NES Development Day 1: Creating a ROM

, Famicom, Programming

Recently I’ve been dabbling with some NES (Nintendo Famicom) development. NES development is a bit fun and a bit frustrating… but it’s the kind of frustration that makes you feel all warm and fuzzy inside when you finally get something to work.

Retro Homebrew: Why NES?

I knew I wanted to make a 2D retro game, but there are just so many systems to choose from, and many of them have good homebrew communities you can learn from. It was time to narrow the list down. My final list had four systems on it. I wanted a system small enough that it could barely do what I wanted it to do, with a good community and good documentation.

Of these systems, the NES is the most generally limited. The background tile layer on an NES is two regions of 32x30 tiles, which is about the same size as one screen of video. This makes it difficult to scroll both horizontally and vertically at the same time, which is why so many games didn’t have free scrolling, and the ones that did often had visual glitches when scrolling in one of the directions. The NES gives you a small palette to choose from, with a maximum of 25 different colors on screen at any given moment, and only three different colors in any sprite or background tile. This makes any kind of art direction a real challenge. The NES also only has 2 KiB of RAM available to the CPU, which is more or less a vanilla 6502 with no binary-coded decimal instructions. Sound effects are limited to a single triangle wave, two PWM channels, a noise generator, and 6-bit PCM.

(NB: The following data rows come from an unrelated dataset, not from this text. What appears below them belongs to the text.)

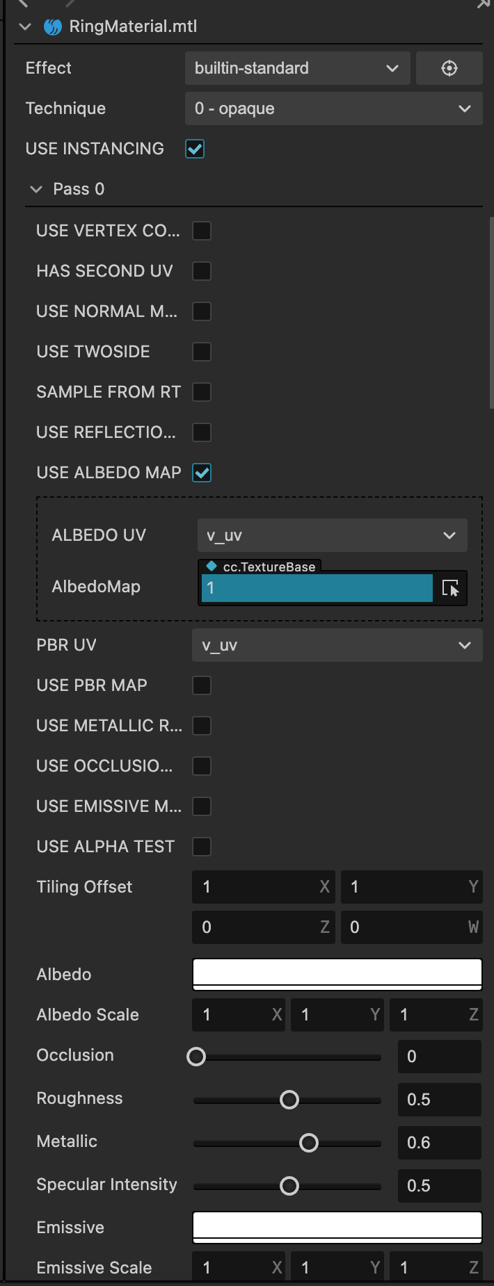Open the Effect builtin-standard dropdown
The width and height of the screenshot is (494, 1286).
coord(297,68)
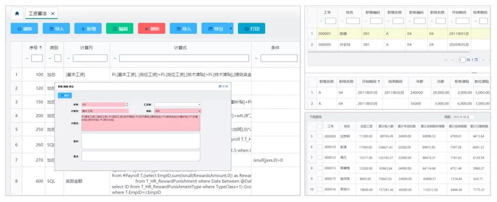Click the first 导入 import button
The image size is (497, 202).
pos(56,29)
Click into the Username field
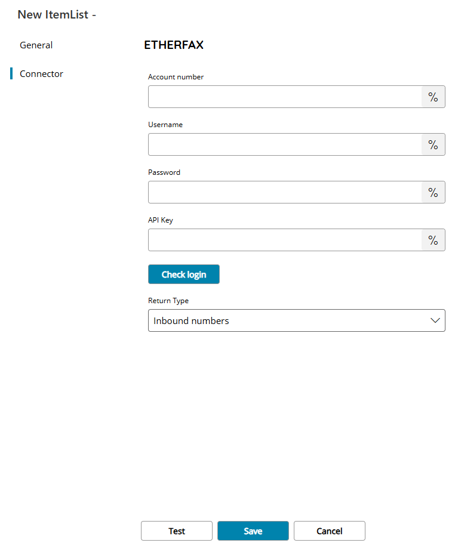The width and height of the screenshot is (455, 549). (x=285, y=144)
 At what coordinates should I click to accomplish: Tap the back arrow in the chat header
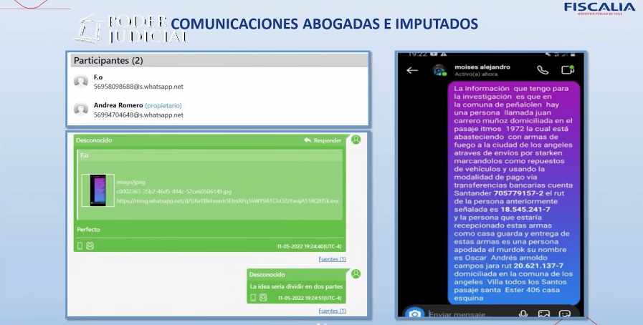412,70
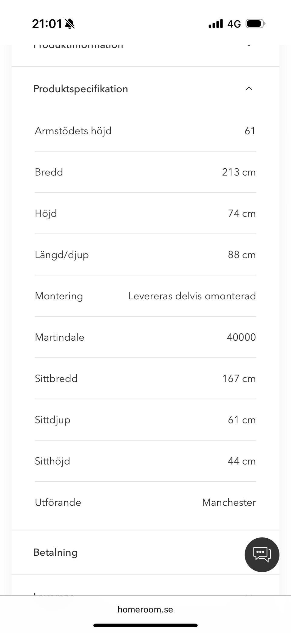Tap the Sittbredd 167 cm value
The image size is (291, 633).
coord(239,379)
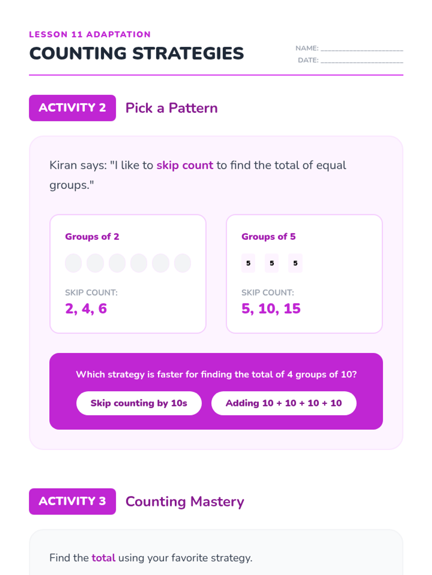Screen dimensions: 432x575
Task: Select the first circle under Groups of 2
Action: coord(73,263)
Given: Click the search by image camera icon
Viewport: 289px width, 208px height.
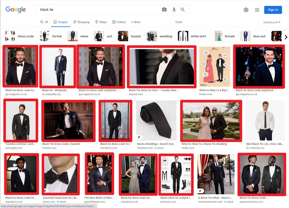Looking at the screenshot, I should [164, 10].

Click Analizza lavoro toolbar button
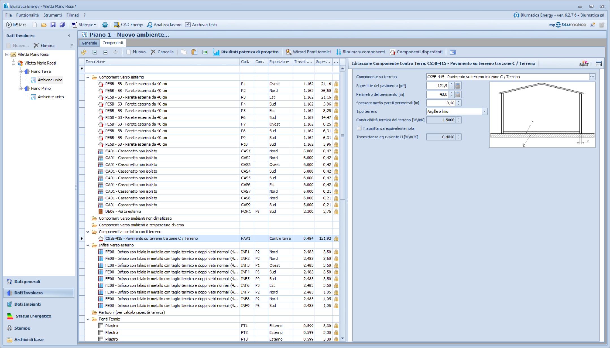[x=164, y=25]
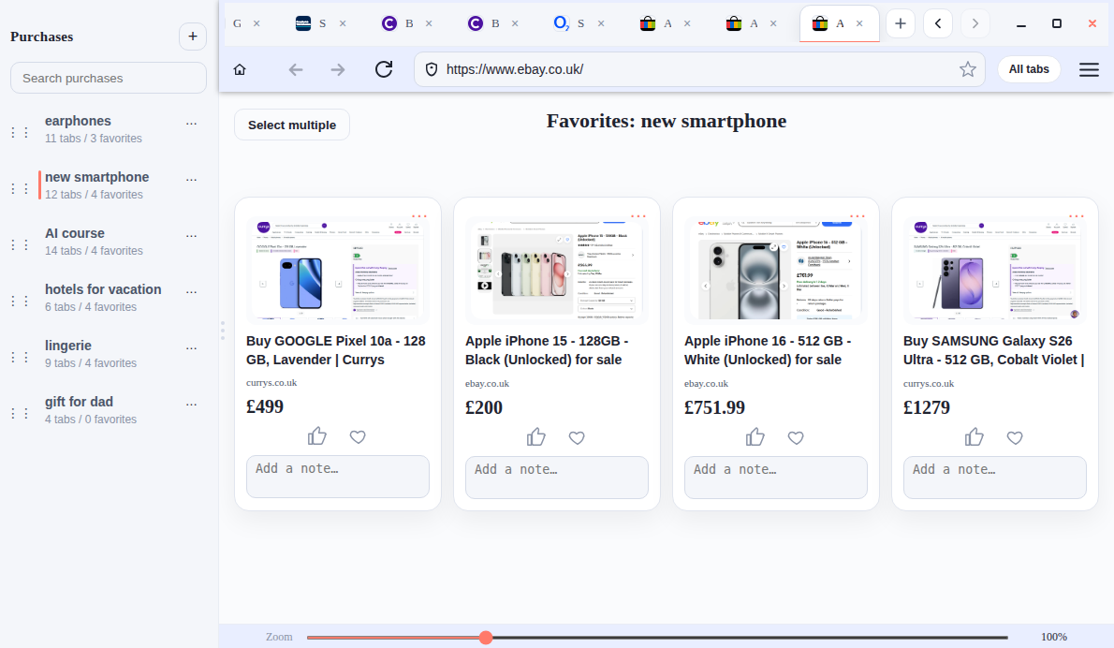Open the options menu for new smartphone

point(192,179)
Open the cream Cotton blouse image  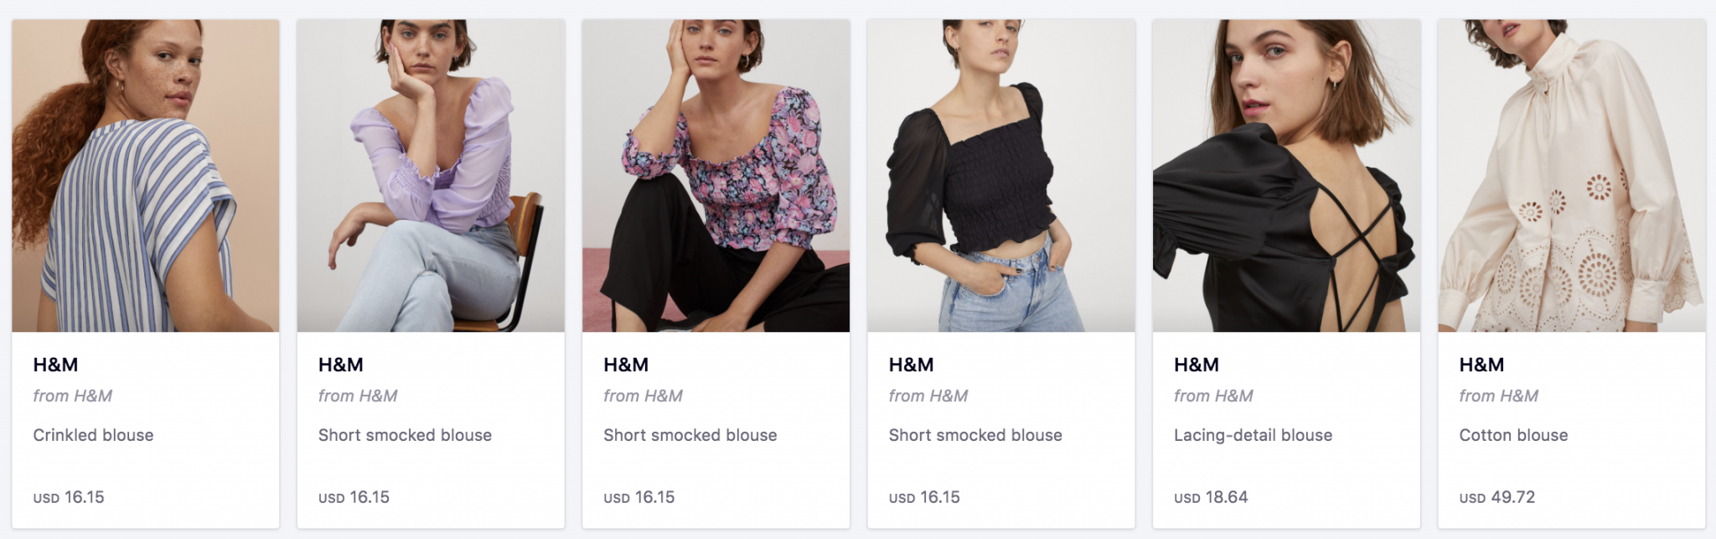click(x=1571, y=176)
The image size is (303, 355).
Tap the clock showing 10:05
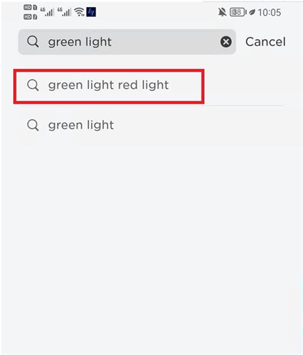270,12
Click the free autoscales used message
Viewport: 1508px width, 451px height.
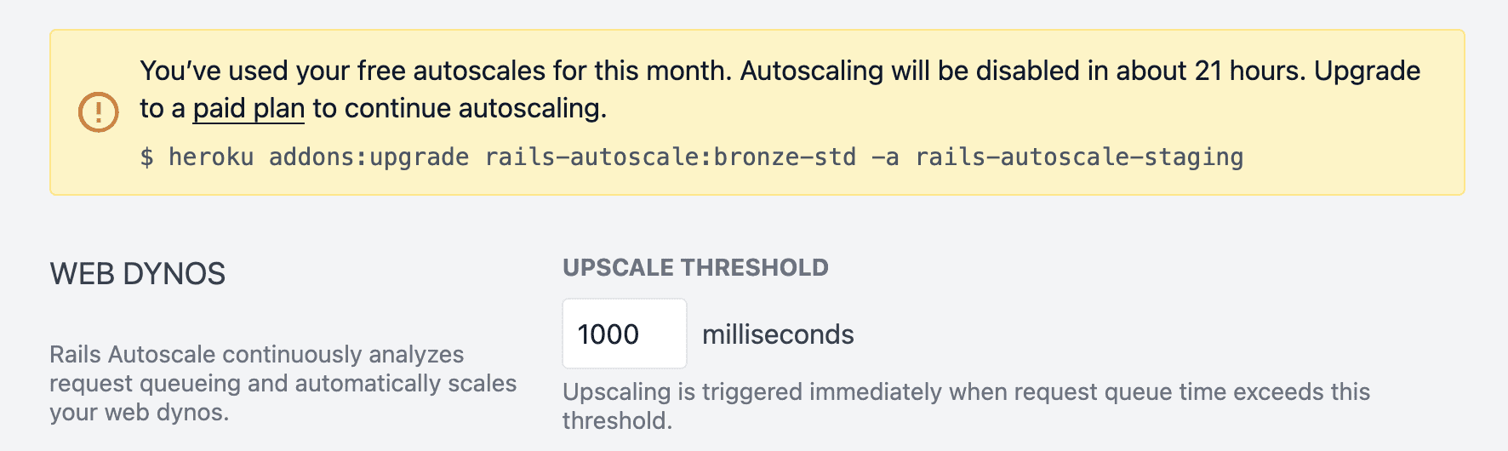(436, 71)
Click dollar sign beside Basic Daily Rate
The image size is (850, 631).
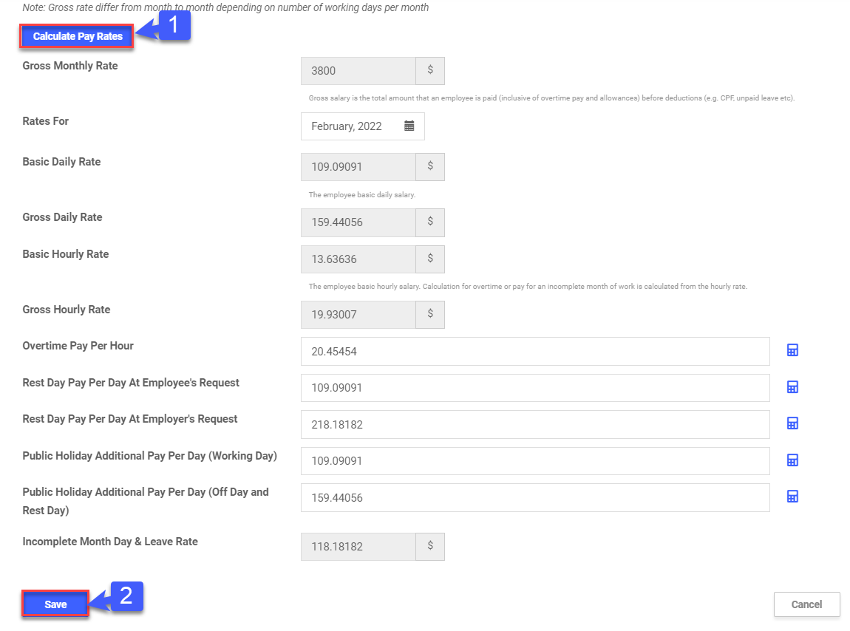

By comparison, its competitor the Sega Master System had fewer limitations in general. The Master System’s background layer was larger than one full screen of video, which made it trivial to scroll freely in horizontal, vertical, or diagonal directions. It had 8 KiB of RAM, and a sound generator which could do basic FM synthesis.

So why choose the NES? The technical challenges looked fun but not impossible, and the NES homebrew community was active and had good documentation. So off I went.

Getting Started

I use Linux for development these days, and my home workstation runs Fedora. The first step was to just get an assembler working, and produce a runnable NES ROM image.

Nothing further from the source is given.